If he has an issue, his little sister Patricia Brown will doggedly call the warden’s office and prison medical director, not letting up until he gets help. She’s his crusader. They talk everyday, whether about the movies they’ve seen or the next time they’ll see each other in person.

“He keeps telling me any chance he’s got, ‘Just hold on. I’m coming home,’” Brown said.

Patricia Brown shows a photo of her brother Johnnie Flournoy at her home in Morgan Park, Thursday, Feb. 19, 2026.

Anthony Vazquez/Sun-Times

Flournoy collects the medical records he receives and the grievances he files and sends copies to his family home in Morgan Park on the South Side. His nephew, Jimmie Brown, keeps track of everything Flournoy sends home.

Holding a suitcase overflowing with documents, Jimmie Brown said, “This is everything he sends home letting us know he’s not getting medical care.”

Those documents show IDOC ignoring Flournoy’s worsening vision.
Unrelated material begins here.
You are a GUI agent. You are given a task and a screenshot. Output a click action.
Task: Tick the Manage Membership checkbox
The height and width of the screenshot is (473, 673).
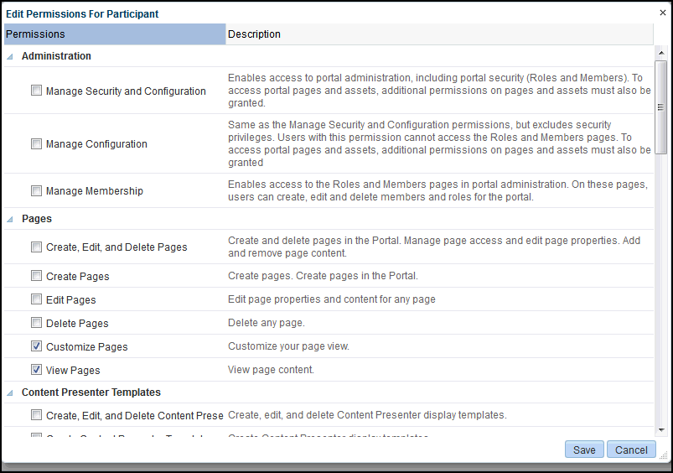(x=37, y=190)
“Patient needs all glaucoma medicine for life to prevent blindness,” his doctor at UI Health in Chicago urged in a 2015 report sent to IDOC and reviewed by the Sun-Times.

Jimmie Brown looks through a duffel bag of documents and letters from his uncle Johnnie Flournoy at their family home in Morgan Park.

Anthony Vazquez/Sun-Times

When the Sun-Times visited Flournoy in November, it had been a month and a half since he was last given eye drops.

Through it all, Flournoy has found a measure of peace with his situation.

“I’m not going to lose my mind,” he said of the day his vision fully goes. “I’m just going to be strong and realize that when it goes, it’s gone. I told my sister when my sight is gone, just get me an old hi-fi, get me the oldies and get me my headphones.”

He didn’t always feel that way. Years ago, as he despaired about not getting his eye drops, he thought about the most shocking ways to get the public’s attention on his condition.

“I need to carve in my body what’s going on and commit suicide,” he thought. His body would get transferred to Chicago, where his family and the media would see what happened to him.

“And people will wake up.”

Inmate Johnny Flournoy (right) walks to lunch using his IDOC issued cane at Pinckneyville Correctional Center in Perry County on Monday, Nov. 17, 2025. Flournoy has been incarcerated in the Illinois Department of Corrections systems for decades where he’s struggled to receive consistent medical treatment.